22. The method of claim 21, wherein the at least one health sensor measures oxygen levels or carbon dioxide levels in the at least one patient.

23. The method of claim 21, wherein the at least one health sensor comprises a plurality of sensors and the at least one message is a plurality of messages received by the server from different sensors of the plurality of sensors over a period of time.

24. The method of claim 21, wherein the health condition is a Chronic Obstructive Pulmonary Disease (COPD) or a neuromuscular disorder.

25. The method of claim 21, further comprising display a summary page of an individual COPD patient that includes a plurality of, in any combination:

a) an initial CCQ Score,

b) a trending SpO2 Level,

c) current ETCO2 Level,

d) a currently smoking Indicator,

e) a CCQ score,

f) a current SpO2 level,

g) a device compliance indicator,

h) a weight change indicator,

g) a trending ETCO2 Level,

h) a respiratory medication compliance indicator,

i) a respiratory therapist assigned to the patient, and

k) a separate visual color coded indicator indicative of a general current overall health of the COPD patient,

wherein any indicator or level is itself color coded to indicate a level of health or compliance.

26. The method of claim 21, further comprising displaying a summary page of an individual neuromuscular patient that includes a plurality of, in any combination:

a) trending vital capacity sitting up indicator,

b) a smoking indicator,

c) a trending SpO2 level indicator,

d) a current vital capacity sitting up indicator,

e) a weight change indicator,

f) a device compliance indicator,

g) a current SpO2 level,

h) a medical compliance indicator,

g) a current EtCO2 Level,

h) a respiratory therapist, and

i) a separate color coded visual indicator indicating a general overall health of the patient,

wherein any indicator or level is itself color coded to indicate a level of health or compliance.

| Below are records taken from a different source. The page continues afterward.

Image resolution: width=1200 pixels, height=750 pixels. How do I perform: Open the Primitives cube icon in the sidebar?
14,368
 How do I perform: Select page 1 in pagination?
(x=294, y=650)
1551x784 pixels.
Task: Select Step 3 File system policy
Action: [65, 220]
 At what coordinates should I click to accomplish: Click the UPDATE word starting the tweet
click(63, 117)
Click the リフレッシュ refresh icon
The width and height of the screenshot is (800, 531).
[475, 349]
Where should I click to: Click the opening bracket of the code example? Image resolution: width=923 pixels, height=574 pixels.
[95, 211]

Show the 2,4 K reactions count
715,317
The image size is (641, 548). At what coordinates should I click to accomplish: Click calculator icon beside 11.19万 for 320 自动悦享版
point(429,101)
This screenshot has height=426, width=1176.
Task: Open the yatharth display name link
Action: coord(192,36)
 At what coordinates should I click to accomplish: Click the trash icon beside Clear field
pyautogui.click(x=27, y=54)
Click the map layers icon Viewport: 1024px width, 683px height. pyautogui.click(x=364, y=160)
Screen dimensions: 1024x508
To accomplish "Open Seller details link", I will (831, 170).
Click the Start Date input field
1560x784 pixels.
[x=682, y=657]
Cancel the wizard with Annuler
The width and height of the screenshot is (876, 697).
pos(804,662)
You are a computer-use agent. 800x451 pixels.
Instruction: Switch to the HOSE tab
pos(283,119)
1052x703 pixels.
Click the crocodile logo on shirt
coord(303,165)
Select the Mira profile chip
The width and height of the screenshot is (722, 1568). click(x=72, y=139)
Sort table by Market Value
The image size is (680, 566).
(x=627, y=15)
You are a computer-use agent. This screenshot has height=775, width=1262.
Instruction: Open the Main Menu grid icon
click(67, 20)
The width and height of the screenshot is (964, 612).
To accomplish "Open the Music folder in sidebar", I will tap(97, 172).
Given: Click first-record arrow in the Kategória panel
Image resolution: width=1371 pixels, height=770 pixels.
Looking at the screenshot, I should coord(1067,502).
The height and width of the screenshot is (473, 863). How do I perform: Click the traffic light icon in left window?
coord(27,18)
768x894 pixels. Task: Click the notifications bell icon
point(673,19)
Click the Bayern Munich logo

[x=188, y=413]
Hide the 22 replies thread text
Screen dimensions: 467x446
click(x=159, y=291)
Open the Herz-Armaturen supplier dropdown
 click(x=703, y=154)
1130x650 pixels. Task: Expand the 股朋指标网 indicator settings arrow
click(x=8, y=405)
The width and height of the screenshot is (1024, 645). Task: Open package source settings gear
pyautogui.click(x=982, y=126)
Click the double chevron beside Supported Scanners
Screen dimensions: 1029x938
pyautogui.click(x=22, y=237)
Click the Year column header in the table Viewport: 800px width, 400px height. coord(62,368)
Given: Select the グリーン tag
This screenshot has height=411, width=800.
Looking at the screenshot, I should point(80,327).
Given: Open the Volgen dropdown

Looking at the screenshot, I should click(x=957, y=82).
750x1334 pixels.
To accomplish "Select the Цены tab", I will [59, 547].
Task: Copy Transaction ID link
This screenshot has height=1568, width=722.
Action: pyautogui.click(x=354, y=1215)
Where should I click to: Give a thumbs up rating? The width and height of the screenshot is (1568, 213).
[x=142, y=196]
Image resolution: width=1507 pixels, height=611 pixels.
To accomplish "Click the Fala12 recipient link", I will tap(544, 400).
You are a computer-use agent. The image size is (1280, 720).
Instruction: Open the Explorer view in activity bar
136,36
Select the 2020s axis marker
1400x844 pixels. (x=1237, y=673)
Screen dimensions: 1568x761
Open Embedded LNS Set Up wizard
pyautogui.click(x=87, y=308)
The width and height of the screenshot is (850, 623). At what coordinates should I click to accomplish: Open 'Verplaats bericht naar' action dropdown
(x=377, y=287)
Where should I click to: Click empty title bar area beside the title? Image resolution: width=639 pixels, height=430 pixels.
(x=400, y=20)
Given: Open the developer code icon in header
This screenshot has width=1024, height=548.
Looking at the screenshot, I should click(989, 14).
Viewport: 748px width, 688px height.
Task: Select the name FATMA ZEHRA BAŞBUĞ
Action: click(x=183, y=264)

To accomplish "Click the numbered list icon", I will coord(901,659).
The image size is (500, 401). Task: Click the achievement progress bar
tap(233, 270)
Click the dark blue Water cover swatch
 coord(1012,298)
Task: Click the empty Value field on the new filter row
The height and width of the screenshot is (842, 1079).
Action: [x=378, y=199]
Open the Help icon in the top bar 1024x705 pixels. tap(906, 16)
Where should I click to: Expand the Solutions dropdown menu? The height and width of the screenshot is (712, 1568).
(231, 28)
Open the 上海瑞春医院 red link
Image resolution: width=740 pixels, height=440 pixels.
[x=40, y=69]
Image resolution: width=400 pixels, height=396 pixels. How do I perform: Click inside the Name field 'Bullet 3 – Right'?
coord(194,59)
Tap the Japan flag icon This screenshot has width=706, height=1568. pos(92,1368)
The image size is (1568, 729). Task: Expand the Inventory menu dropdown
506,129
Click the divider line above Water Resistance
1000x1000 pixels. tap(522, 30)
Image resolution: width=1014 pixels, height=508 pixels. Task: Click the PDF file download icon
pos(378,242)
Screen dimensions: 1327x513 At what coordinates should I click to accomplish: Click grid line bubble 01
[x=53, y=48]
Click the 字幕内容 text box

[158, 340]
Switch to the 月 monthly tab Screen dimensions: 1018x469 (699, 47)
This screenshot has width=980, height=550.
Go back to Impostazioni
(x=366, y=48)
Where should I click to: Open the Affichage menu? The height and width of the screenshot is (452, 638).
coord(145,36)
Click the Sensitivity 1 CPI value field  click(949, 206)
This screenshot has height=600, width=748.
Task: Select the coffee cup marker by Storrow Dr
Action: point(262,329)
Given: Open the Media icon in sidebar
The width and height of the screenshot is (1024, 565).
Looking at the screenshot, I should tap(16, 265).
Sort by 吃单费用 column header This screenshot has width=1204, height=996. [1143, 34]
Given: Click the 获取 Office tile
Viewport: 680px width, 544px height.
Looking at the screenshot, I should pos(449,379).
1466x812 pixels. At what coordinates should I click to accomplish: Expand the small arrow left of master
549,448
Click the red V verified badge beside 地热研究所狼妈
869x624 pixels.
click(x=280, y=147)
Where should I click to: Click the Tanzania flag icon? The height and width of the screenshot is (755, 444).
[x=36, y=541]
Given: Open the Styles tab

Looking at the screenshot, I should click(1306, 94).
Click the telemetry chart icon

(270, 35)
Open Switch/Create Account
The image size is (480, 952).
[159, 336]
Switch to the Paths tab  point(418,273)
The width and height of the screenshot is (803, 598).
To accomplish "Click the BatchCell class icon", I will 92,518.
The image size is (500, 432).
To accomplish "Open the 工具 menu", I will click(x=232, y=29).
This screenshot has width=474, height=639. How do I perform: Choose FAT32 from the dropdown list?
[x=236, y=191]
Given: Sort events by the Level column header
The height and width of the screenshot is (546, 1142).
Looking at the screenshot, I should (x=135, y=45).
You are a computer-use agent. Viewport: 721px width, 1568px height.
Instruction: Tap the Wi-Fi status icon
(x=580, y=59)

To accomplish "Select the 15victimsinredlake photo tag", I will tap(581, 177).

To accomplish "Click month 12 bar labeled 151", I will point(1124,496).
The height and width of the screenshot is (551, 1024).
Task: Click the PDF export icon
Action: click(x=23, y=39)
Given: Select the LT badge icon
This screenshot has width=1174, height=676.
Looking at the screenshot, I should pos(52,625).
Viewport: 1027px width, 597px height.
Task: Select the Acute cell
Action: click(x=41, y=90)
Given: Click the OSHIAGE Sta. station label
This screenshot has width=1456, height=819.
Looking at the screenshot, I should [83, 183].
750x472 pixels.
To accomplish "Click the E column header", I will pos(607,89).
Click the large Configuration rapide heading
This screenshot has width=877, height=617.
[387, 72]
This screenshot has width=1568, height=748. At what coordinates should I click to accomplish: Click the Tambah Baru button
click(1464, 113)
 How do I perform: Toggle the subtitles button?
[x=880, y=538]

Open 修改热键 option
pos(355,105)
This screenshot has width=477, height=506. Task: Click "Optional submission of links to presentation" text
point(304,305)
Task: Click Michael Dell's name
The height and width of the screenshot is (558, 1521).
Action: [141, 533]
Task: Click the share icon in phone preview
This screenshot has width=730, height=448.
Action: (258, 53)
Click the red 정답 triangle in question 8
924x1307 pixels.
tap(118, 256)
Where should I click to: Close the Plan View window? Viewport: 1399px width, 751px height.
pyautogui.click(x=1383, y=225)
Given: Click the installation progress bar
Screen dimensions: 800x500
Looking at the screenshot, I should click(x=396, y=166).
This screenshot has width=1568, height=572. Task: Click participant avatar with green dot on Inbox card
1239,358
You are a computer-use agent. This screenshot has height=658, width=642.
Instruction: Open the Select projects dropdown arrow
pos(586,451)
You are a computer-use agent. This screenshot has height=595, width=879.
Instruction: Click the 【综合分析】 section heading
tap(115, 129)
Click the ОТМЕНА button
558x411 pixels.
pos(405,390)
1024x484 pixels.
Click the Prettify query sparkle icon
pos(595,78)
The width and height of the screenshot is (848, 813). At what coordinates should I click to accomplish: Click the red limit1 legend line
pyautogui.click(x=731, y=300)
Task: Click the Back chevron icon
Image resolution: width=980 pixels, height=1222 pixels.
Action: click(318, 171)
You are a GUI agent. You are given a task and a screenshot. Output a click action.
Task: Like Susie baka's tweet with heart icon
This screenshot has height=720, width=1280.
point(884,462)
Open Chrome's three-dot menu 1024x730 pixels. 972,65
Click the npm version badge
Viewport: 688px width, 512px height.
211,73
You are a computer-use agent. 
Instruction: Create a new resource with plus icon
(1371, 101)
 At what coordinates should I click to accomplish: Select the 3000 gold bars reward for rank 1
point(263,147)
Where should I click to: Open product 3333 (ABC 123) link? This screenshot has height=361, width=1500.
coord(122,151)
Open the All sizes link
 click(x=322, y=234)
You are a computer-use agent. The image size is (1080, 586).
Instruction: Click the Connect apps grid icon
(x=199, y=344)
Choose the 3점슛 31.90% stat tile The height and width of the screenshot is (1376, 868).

27. A computer program product embodied on a non-transitory computer-readable medium that comprise computer logic that when read and executed by a computer performs the following:

receiving at a server over a network from at least one health sensor, including an oxygen sensor or carbon dioxide sensor, assigned to at least one patient, a plurality of messages from the health sensor containing data associated with sensed patient data;

capturing the sensed patient data and storing in a database; and

displaying on a display device by the server a status of at least one health condition including a Chronic Obstructive Pulmonary Disease (COPD) or a neuromuscular disorder of the patient according to a predetermined rating based on a history of the plurality of received messages stored in the database for managing treatment of the at least one patient.

28. The computer program product of claim 27, wherein all patient data stored in the database, or data produced and displayable by the server, is searchable and reportable.

29. The computer program product of claim 28, wherein the server provides a tool for evaluating Respiratory Therapist performance, quality and consistency based on metrics related to data stored in the database.